• _TASK STATEMENT_:
Examine the material below. Gather every line in which the string "Responsible" appears.

......

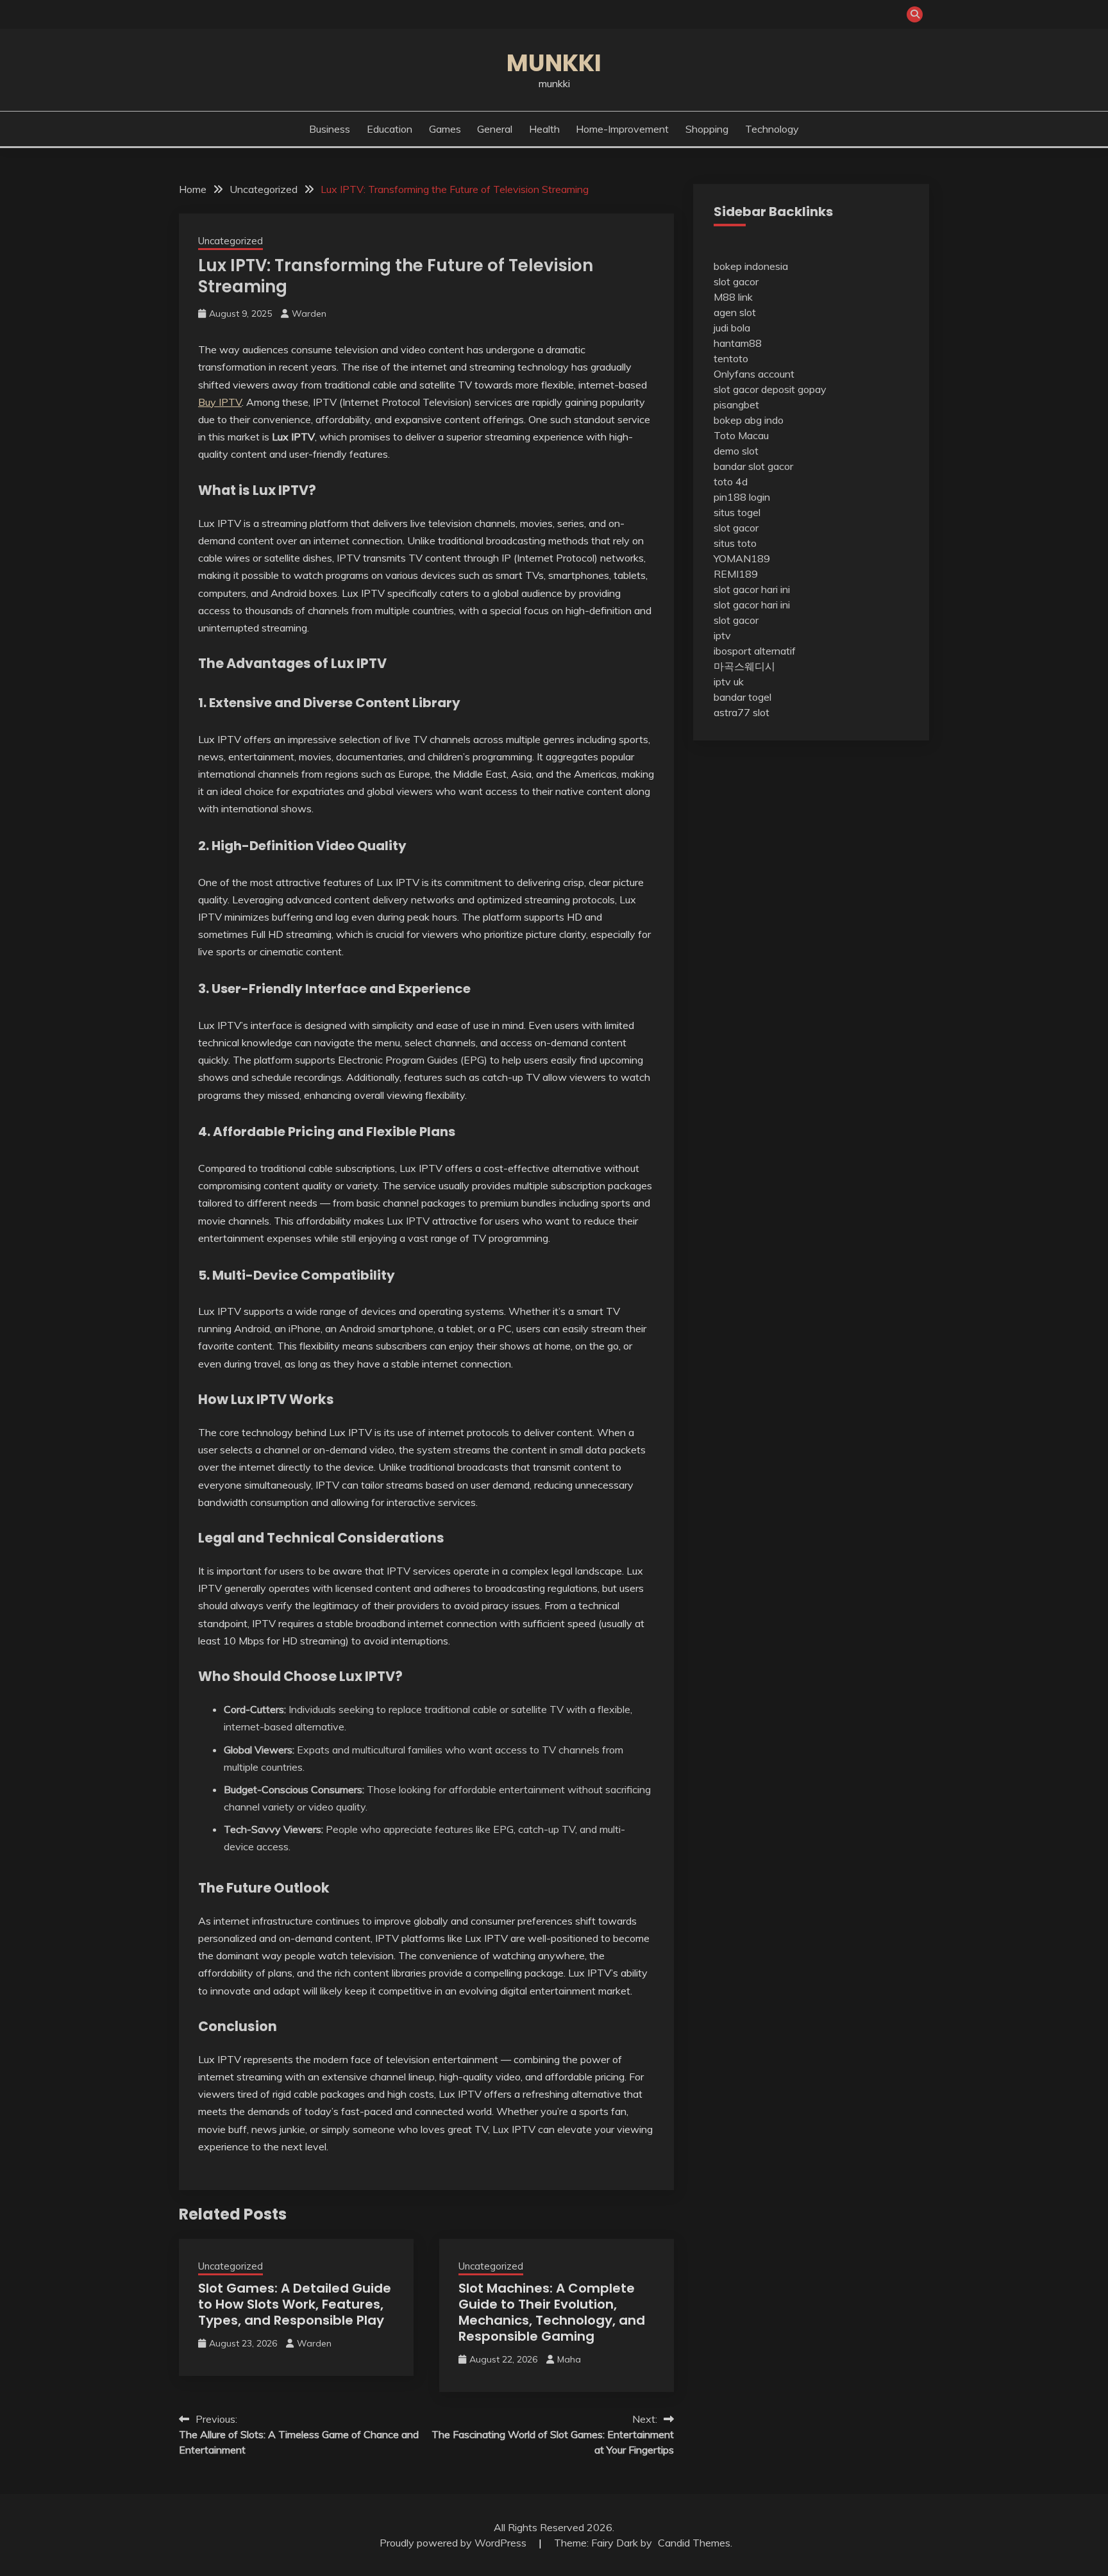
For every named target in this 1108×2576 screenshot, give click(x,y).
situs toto (735, 543)
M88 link (733, 296)
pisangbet (736, 404)
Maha (569, 2359)
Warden (309, 313)
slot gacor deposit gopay (770, 389)
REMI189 (736, 573)
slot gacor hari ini (752, 589)
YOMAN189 (742, 558)
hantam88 (738, 343)
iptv (722, 635)
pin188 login (742, 496)
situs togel (737, 512)
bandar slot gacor (753, 466)
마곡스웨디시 (744, 666)
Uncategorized (230, 241)
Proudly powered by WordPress (454, 2542)
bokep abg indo (749, 420)
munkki (554, 62)
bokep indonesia (751, 266)
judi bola (732, 327)
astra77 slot (741, 712)
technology (772, 128)
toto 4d (731, 481)
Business (329, 128)
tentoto (731, 358)
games (445, 128)
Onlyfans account (754, 373)
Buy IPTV (220, 402)
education (389, 128)
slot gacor (736, 281)
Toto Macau (741, 435)
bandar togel (742, 696)
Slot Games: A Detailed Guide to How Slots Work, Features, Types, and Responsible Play (294, 2304)
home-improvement (622, 128)
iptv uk (729, 681)
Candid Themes (694, 2542)
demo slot (736, 450)
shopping (706, 128)
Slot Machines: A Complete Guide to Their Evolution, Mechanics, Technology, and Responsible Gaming (551, 2312)
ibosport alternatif (755, 650)
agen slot (735, 312)
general (494, 128)
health (544, 128)
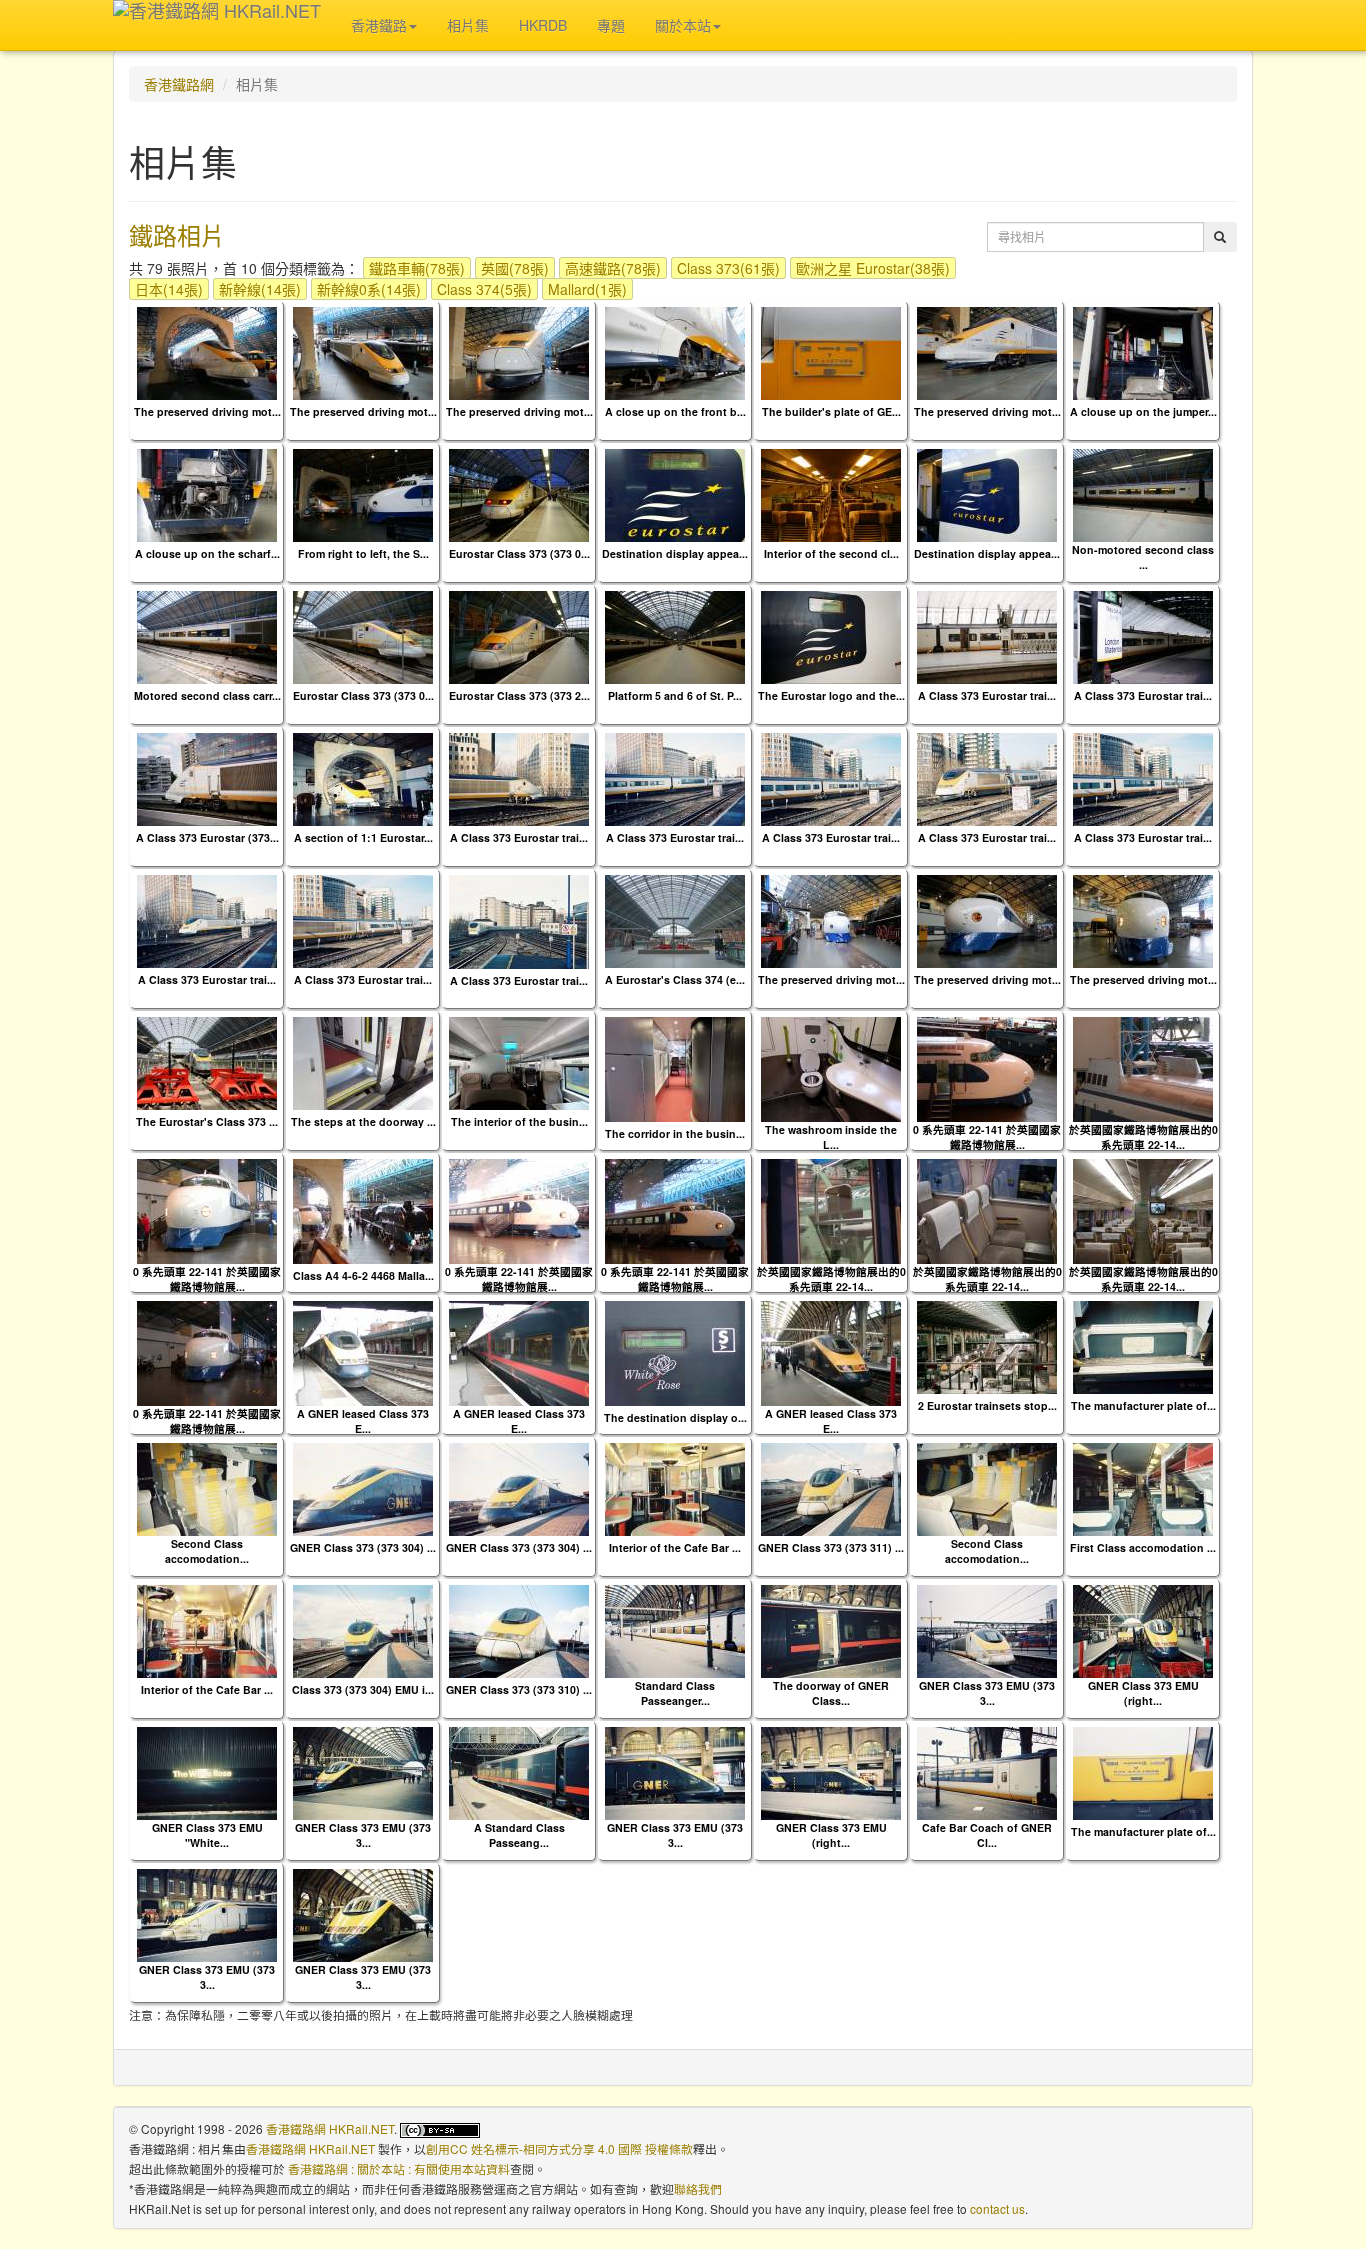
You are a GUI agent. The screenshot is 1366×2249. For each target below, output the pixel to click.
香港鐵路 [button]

......

• _WORKED SOLUTION_:
Slot Games: A Detailed Guide to How Slots Work, Features, Types, and Responsible Play (294, 2304)
Slot Machines: A Complete Guide to Their Evolution, Mechanics, Technology, and Responsible Gaming (551, 2312)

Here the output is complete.